Welch is on his way to the House chamber, where the clerk has ordered a vote on the farm bill — a massive piece of legislation that has lingered in Congress for almost two years. Welch plans to vote in favor of the bill, which sets the nation’s entire farm and food policy — that is, if he can make it within the 15-minute voting window.
The three of us — myself, the Congressman and press aide Ryan Nickel — hustle through a nondescript corridor that Welch tells me leads to the Capitol. He quickens his gait to a half-jog, weaving past staffers, fellow members and school groups. Hundreds of framed paintings line one wall of the seemingly endless hallway, which like most subterranean passageways is drab and mostly concrete.
The Congressman stops on a dime to point out one of them, which was done by a Vermonter.
“You should take a picture of it,” he says to me. Nickel gently reminds him that there are only a few minutes left on the vote. Welch seems unconcerned.
At the end of the hallway is the subway, one of three rails that connect the Capitol to the House and Senate legislative office buildings. The three of us squeeze into a car with other members who are late to the vote. The ride is only about 30 seconds, and takes us to another series of tunnels.
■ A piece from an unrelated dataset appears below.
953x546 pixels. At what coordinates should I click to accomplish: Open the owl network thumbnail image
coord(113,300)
Nickel tells me we’re now underneath the House side of the Capitol, though the featureless, narrow hallways we enter look very much like the featureless, narrow hallways we’d previously walked through.
Welch navigates the labyrinth expertly, making lefts and rights without warning. From what I could discern, there are no signs to guide anyone anywhere, and I made a point to stay on the Congressman’s heels, convinced that if we became separated I’d spend most of the afternoon finding my way out of the place.
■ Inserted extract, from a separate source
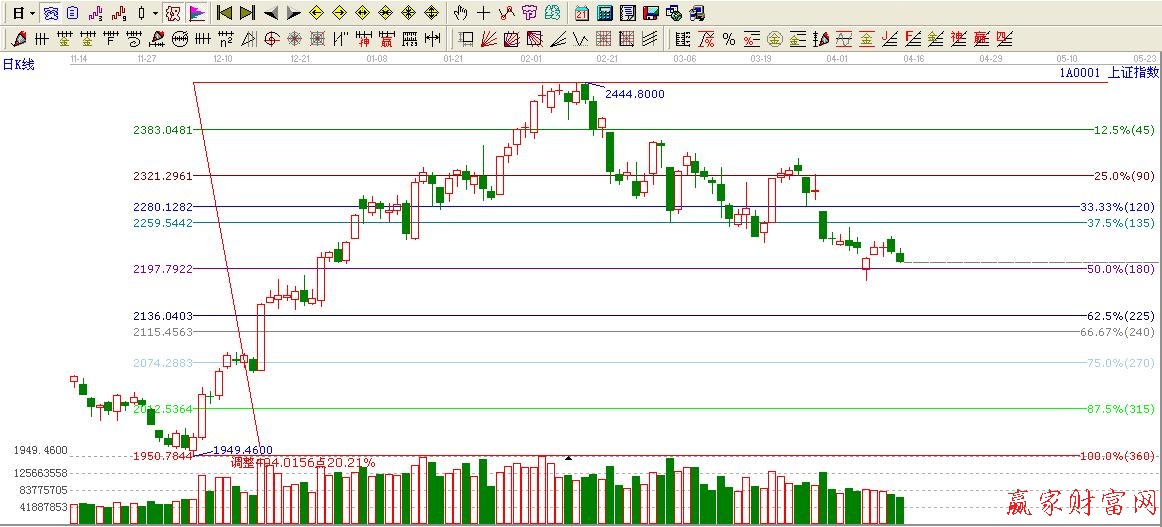Open the calculator icon in the toolbar
Screen dimensions: 1162x527
(x=605, y=13)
After some more twists and turns Welch squeezes into a members-only elevator with a dozen of his colleagues that will take him to the House floor. Nickel whisks me down another hallway to a different elevator, which we take to the gallery.
We walk past a group of sailors waiting in line, and Nickel signs me in with the gallery clerk as a guest of the Congressman. I’m allowed inside after I surrender my camera, phone, recorder and notebook.
Looking down from the gallery I see the chamber is full. An hour earlier, as Welch delivered a floor speech in support of the bill, only a handful of members sat in the rows of seats. Now, most Representatives are present, milling about while the vote is completed.
The roll call is projected onto the wall directly across from me. Next to each name, listed in alphabetical order, is a green “Y” or a red “N,” indicating how a particular member voted. Next to Welch’s name there is nothing, and I wonder if he’s missed it. The timer on the wall reads 0:00. Yet, the tally continues to climb. Then, a green “Y” appears next to Welch’s name.
I try to find him on the floor, sort of a Where’s Waldo of men with receding hairlines and dark suits. I spot him amid the throng of legislators, leaning against the desk in the well of the chamber, his forehead glinting in the light from sweat. Rep. Paul Ryan, R-Wisconsin, converses with other members close by, but Welch seems content to catch his breath.
The clerk of the House bangs the gavel, but members seem to pay him no mind. Over the din he reads the yeas and nays, but the members on the floor already know — the motion has passed.
I catch up with Welch after the vote — he says the vote was closer than he expected, but that is of little consequence. After years of negotiation, the House has adopted a new farm bill.